● **Document section**
# # # # # # #

Tracking a Specific Machine Anywhere On The Net

An anonymous reader writes "An article on ZDNet Australia tells of a new technique developed at CAIDA that involves using the individual machine's clock skew to fingerprint it anywhere on the net." Possible uses of the technique include "tracking, with some probability, a physical device as it connects to the Internet from different access points, counting the number of devices behind a NAT even when the devices use constant or random IP identifications, remotely probing a block of addresses to determine if the addresses correspond to virtual hosts (for example, as part of a virtual honeynet), and unanonymising anonymised network traces."

Paper and technical details are here:

[JohnGrahamCumming]

http://www.cse.ucsd.edu/users/tkohno/papers/PDF/

John.

Can't you turn this off on Linux?

Can't you turn this off on Linux with
echo 0 > /proc/sys/net/ipv4/tcp_timestamps

Re:Can't you turn this off on Linux?

[demi]

I believe so, and on OpenBSD:

sysctl -w net.inet.tcp.rfc1323=0

And make the appropriate edit in /etc/sysctl.conf.

What about IBM's laptop anti theft stuff

[varmittang]

New IBM ThinkPad computers will now have support for Absolute's Computrace solutions embedded into the BIOS firmware starting with the new T-series. Absolute's Computrace technology powers Absolute's guaranteed PC theft recovery and secure asset tracking services. In the event a computer is stolen, Absolute guarantees the recovery of the computer, and can remotely delete sensitive data from the stolen computer when data privacy is a concern. If the computer is not recovered within 30-60 days, the customer may be eligible for a Recovery Guarantee payment of up to $1,000(1). Link: http://productsource.govtech.net/stories.php?story =528

Re:Sceptical

[jerdenn]

My thoughts exactly. If this becomes a common method for tracking machines, then it will be trivial to change the TCP implementation on open source operating systems to non-deterministically generate the TCP timestamp.

Doesn't work that way

[V.+Mole]

A) the MAC address is available only on the last segment. Or rather, it's at the ethernet (not IP) level, and it's used to direct packets along a particular segment. It changes all the time as a packet moves through the internet, or even disappears completely if you go through an ATM cloud or some such.

B) Most (or at least many) devices allow you to change the MAC address. There are good reasons for doing this.

Re:for windows user

[demi]

It doesn't help. They're not tracking time error or system time but clock skew. Essentially if clock is supposed to tick once every second, they're measuring the deviation of the clock from that ideal.

Re:Fingerprinting

[harrkev]

The application might be insightful, but to me it seems almost useless. From my reading of the article, it seems that they get ONE number -- a skew value. ONE NUMBER - that's it! This might be useful in proving that a particular machine is NOT the one that you are looking for, but it will likely suffer from a high false-positive rate.

Let me put it this way. It is like measuring just height. If you are looking for a suspect who is 6'2", you can rule out the people who are 5'6". But if you find somebody who is 6'2", this does not make them automatically the perpetrator.

You can combine this with other techniques (line nmap). But this would be like saying "the criminal has blond hair and blue eyes, and is 6'2". This would rule out 95% or more of the population, but the false positive rate would still be high.

# # # # # # #

Extracted data entries:

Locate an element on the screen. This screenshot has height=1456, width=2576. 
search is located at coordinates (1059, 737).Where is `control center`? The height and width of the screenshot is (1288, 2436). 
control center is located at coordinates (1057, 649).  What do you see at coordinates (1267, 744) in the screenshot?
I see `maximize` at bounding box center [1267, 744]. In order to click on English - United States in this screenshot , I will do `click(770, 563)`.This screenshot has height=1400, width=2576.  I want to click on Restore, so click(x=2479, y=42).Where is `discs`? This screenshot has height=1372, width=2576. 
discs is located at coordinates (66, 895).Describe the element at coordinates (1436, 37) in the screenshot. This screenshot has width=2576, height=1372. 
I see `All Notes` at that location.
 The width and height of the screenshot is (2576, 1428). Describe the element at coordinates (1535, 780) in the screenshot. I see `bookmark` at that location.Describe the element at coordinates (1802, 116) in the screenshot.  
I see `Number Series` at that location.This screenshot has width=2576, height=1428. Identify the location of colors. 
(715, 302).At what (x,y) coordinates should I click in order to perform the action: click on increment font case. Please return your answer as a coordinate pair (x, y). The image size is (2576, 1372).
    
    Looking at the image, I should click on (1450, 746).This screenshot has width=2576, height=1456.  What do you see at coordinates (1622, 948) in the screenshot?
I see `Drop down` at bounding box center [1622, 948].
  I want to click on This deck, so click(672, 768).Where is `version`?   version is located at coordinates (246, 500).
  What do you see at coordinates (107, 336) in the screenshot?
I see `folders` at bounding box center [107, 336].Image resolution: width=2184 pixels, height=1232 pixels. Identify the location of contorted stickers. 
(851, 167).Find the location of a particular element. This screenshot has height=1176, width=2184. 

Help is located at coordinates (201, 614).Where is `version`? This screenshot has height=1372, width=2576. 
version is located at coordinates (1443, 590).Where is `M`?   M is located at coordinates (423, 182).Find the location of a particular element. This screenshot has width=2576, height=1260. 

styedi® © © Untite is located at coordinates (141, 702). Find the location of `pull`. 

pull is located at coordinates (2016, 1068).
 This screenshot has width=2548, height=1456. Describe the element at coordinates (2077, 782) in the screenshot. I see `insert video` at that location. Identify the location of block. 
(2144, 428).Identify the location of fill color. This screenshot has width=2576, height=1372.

# # # # # # #

● **Tasks**
A. According to the thread on clock-skew tracking, where was the new fingerprinting technique developed?
B. Extract the passage of the thread on clock-skew tracking from "Re:Can't you turn" up to and including "edit in /etc/sysctl.conf.".
Nothing in the records is needed.

● **Task-by-task answers**
A. At CAIDA.

B.
Re:Can't you turn this off on Linux?

[demi]

I believe so, and on OpenBSD:

sysctl -w net.inet.tcp.rfc1323=0

And make the appropriate edit in /etc/sysctl.conf.